In [3]:
import pandas as pd
import numpy as np

### Load some data and prepare for PU learning.
Each row corresponds to a material and each column is a feature from either elemental data or density functional theory calculations.
We discard non-numeric columns (e.g. compound labels) and rename the "Synt" column to "PU_label" so the PULearner knows where to find the labels of positive (1) or unlabeled (0).

In [4]:
df = pd.read_excel('../test_files/MAX_dataset.xlsx', index_col=0)
df = df.iloc[:, 4:]  # Get rid of non-numeric features
df = df.rename(index=str, columns={'Synt': 'PU_label'})
df.to_json('MAX_dataset.json')

df = pd.read_excel('../test_files/MX_dataset.xlsx', index_col=0)
df = df.iloc[:, 3:]  # Get rid of non-numeric features
df = df.rename(index=str, columns={'Synt': 'PU_label'})
df.to_json('MX_dataset.json')

### Do k-fold cross validation with bagged decision tree base classifiers.
Run PU learning on a sample data set. n_repeats and n_bags should be large values for production runs.

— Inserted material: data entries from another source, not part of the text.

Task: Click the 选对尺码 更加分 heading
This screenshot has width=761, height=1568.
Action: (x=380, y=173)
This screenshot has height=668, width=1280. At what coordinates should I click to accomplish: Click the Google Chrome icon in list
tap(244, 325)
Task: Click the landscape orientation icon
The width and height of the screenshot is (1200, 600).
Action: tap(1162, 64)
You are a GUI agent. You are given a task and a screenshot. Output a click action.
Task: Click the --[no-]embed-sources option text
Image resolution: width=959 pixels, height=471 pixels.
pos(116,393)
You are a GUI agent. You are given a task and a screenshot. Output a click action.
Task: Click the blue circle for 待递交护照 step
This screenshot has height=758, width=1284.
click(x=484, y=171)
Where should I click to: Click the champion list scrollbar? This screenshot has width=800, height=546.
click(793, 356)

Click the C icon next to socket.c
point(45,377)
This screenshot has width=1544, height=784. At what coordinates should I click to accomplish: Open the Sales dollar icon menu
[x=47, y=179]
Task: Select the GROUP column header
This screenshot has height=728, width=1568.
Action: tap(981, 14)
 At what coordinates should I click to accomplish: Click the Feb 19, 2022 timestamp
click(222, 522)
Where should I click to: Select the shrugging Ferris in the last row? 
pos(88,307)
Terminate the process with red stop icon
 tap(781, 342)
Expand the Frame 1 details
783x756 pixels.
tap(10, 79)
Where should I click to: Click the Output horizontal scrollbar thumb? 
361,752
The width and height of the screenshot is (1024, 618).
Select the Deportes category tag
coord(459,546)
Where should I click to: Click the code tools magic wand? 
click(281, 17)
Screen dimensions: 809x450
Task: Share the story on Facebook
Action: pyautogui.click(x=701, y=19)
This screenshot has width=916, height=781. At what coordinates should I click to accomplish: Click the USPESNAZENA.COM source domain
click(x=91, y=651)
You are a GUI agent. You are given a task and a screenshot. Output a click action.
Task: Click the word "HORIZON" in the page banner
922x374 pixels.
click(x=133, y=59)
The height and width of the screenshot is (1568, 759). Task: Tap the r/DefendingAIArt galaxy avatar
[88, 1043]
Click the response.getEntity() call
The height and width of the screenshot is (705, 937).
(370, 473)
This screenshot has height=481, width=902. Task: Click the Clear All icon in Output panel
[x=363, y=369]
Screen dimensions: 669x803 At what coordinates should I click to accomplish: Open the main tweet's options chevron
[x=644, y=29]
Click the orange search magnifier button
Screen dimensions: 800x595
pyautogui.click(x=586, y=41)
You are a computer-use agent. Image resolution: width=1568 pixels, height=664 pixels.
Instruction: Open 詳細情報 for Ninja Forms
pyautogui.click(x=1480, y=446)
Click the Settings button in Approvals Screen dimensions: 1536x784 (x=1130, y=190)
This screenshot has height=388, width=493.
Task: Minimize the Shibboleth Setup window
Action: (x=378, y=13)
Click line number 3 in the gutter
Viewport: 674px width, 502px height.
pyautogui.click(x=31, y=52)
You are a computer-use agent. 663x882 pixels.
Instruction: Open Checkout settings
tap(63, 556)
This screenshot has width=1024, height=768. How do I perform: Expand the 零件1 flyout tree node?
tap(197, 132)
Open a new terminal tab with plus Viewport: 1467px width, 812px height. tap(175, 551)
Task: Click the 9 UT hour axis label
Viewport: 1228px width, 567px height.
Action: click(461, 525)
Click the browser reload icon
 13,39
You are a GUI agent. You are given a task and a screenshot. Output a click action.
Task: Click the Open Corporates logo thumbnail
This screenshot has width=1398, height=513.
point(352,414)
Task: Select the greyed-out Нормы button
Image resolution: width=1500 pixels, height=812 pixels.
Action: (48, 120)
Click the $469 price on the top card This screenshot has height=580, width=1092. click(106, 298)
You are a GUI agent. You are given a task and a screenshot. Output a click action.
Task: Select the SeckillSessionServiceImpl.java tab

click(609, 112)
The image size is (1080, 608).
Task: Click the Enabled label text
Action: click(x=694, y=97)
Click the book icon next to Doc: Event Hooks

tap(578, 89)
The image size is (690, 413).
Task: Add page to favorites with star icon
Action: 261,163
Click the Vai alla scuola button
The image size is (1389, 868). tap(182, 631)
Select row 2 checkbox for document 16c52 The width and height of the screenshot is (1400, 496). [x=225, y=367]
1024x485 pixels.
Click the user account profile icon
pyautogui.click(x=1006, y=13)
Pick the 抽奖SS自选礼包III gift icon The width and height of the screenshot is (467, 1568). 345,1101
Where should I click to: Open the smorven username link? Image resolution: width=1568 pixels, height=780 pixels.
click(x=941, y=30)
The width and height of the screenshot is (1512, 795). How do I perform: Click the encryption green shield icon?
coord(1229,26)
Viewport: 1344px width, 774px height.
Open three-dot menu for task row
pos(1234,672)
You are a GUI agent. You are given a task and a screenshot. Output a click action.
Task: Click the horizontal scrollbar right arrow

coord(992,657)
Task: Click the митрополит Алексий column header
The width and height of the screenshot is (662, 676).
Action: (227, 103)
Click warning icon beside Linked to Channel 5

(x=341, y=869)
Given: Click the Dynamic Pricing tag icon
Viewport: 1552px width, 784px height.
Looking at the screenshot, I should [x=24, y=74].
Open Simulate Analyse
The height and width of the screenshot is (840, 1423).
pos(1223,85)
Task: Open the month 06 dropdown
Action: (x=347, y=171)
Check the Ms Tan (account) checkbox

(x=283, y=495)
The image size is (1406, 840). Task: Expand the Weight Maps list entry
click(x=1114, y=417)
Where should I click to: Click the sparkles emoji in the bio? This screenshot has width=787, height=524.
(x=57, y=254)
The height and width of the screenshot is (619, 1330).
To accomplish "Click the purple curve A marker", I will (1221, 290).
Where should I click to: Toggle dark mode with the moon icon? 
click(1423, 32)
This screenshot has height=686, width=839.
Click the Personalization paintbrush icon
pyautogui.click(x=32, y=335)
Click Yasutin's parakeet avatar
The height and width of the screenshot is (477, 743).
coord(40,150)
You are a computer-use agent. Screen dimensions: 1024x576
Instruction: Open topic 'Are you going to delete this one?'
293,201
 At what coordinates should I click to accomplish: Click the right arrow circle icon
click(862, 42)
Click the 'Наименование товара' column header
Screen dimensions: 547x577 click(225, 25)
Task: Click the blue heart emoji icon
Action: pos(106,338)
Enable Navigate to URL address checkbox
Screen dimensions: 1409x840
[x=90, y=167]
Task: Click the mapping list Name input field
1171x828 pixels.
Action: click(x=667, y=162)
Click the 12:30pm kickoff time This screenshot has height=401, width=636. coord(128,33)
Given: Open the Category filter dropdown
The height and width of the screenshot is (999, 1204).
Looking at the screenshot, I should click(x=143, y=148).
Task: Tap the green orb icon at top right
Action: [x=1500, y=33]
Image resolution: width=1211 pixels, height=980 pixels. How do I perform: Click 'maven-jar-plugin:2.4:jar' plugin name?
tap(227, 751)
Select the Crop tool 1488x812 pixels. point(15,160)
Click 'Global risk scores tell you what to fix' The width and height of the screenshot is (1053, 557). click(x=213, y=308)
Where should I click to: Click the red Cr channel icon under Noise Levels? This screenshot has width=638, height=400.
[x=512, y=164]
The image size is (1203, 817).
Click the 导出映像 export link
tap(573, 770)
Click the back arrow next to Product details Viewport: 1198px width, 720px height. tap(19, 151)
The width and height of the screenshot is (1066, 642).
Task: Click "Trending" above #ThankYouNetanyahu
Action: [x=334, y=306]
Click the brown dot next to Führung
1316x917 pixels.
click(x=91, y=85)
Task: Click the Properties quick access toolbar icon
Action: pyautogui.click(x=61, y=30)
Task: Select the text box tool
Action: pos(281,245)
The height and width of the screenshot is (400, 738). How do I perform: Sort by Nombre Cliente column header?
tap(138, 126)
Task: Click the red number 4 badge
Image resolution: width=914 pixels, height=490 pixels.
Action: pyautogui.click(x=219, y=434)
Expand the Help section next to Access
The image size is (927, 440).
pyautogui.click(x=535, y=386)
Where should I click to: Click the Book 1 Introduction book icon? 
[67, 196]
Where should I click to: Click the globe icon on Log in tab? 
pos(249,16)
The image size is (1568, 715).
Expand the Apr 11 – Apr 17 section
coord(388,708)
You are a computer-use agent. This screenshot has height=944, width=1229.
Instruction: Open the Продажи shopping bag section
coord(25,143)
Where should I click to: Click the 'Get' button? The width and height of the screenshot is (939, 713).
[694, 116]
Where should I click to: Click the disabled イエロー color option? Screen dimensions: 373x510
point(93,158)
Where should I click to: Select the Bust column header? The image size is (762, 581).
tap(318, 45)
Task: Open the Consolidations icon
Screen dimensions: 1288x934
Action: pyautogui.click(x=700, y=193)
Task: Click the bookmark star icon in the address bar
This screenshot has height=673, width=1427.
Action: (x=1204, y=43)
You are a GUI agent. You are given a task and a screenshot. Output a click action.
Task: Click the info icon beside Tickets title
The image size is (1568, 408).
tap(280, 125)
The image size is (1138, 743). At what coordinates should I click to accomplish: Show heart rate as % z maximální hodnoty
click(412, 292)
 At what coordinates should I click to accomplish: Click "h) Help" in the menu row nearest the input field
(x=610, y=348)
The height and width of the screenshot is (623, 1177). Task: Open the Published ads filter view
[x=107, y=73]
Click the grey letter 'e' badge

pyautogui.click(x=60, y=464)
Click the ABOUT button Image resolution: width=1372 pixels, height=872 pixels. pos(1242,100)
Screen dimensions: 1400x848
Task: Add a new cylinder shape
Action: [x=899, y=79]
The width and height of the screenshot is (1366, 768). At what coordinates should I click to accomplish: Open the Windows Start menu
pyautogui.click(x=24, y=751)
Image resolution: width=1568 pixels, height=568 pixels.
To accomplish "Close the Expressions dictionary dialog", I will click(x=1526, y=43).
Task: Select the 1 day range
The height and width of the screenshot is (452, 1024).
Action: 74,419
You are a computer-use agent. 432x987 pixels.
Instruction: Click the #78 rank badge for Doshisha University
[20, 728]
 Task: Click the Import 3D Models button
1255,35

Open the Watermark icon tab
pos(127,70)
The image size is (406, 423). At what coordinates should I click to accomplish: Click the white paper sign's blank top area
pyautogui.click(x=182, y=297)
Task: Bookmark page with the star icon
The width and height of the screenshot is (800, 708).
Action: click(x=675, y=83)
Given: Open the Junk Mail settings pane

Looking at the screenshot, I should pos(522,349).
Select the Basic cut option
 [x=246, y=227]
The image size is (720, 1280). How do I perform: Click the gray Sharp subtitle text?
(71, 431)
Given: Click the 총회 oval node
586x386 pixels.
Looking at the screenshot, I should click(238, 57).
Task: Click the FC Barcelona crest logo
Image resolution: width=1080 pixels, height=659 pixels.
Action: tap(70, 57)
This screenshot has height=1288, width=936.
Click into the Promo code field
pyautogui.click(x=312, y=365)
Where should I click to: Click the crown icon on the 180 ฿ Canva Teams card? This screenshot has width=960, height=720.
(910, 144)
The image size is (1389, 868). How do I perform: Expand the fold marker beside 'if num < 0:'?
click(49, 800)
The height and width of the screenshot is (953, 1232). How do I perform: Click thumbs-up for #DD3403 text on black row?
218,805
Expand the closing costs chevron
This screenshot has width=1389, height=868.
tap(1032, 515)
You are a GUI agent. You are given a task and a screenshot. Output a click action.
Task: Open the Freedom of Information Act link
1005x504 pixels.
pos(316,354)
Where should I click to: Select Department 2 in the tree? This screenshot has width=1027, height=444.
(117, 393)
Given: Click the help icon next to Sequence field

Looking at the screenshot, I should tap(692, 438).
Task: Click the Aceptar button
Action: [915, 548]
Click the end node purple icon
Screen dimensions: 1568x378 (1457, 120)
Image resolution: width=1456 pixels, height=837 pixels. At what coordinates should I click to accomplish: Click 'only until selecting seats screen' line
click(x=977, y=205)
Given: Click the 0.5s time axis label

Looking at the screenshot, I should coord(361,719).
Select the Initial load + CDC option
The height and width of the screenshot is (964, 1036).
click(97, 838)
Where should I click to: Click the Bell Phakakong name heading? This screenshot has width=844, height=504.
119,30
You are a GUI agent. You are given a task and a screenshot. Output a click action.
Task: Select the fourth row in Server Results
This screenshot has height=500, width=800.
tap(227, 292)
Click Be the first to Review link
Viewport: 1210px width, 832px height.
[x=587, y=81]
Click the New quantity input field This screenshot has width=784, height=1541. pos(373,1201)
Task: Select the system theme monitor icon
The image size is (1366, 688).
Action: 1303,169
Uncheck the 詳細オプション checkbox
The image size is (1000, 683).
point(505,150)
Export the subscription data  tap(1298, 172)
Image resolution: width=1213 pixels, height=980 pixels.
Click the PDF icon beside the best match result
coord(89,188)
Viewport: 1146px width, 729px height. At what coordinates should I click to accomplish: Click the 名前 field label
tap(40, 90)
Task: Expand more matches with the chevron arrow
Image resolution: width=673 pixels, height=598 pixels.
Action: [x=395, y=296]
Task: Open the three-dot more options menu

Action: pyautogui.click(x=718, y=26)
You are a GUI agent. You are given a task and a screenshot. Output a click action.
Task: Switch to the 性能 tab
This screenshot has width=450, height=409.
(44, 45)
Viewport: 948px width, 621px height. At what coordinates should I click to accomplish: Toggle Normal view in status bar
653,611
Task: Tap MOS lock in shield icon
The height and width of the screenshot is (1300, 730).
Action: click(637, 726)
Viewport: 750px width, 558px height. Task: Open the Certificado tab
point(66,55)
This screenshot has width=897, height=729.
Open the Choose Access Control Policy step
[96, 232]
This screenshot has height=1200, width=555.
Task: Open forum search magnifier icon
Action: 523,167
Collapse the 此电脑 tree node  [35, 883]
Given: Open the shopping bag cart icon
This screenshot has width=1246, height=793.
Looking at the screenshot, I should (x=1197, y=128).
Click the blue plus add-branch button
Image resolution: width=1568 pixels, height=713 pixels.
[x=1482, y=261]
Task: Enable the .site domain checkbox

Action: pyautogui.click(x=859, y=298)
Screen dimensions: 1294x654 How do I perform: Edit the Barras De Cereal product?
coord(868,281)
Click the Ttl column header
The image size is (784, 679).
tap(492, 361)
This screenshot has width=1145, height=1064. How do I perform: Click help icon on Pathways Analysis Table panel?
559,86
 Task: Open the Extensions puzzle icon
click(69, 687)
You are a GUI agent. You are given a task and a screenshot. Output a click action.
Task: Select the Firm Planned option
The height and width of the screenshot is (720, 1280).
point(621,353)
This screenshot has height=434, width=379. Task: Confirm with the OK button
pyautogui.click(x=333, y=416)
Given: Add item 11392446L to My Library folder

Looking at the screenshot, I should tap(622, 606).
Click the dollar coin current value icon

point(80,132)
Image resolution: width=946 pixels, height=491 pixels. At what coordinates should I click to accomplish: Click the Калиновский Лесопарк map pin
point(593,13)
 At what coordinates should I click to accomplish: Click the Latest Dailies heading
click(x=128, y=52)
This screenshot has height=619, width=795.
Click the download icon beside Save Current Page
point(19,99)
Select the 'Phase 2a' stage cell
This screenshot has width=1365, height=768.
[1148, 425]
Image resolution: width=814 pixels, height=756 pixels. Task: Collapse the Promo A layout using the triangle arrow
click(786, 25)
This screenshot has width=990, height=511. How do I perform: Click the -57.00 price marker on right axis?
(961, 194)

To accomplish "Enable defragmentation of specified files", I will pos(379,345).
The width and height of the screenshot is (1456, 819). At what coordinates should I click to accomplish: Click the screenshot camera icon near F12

Here we use small values so the example runs quickly.

In [5]:
from mlmsynth import PULearner

In [19]:
pul = PULearner()
n_splits = 3  # 3-fold CV
n_repeats = 5  # Repeat the entire kfold CV 10 times for averaging
n_bags = 5  # 10 bags for bootstrap aggregating.

pu_stats = pul.cv_baggingDT('MX_dataset.json', splits=n_splits, repeats=n_repeats, bags=n_bags)

Performed Repeated 3-fold: 1 out of 5
True Positive Rate: 0.75 (+/- 0.00)
Performed Repeated 3-fold: 2 out of 5
True Positive Rate: 0.42 (+/- 0.36)
Performed Repeated 3-fold: 3 out of 5
True Positive Rate: 0.33 (+/- 0.54)
Performed Repeated 3-fold: 4 out of 5
True Positive Rate: 0.44 (+/- 0.63)
Performed Repeated 3-fold: 5 out of 5
True Positive Rate: 0.39 (+/- 0.16)
Accuracy: 0.43
95% confidence interval: [0.32, 0.53]


In [33]:
print(pu_stats.keys())
print(len(pu_stats['prob_rp']))
print(pu_stats['feat_rank_rp'][0])
print(pu_stats['prob'][0])

dict_keys(['prob', 'labels', 'metrics', 'prob_rp', 'label_rp', 'tpr_rp', 'scores_rp', 'feat_rank_rp'])
56
[0.09090909 0.         0.         0.         0.        ]
0.5544444444444444


In [57]:
fimp = [234, 23511, 123]
df = pd.Series(data=fimp)
df = df.sort_values(ascending=False)
df = df / df.max()
df[:2].index.values

array([1, 0])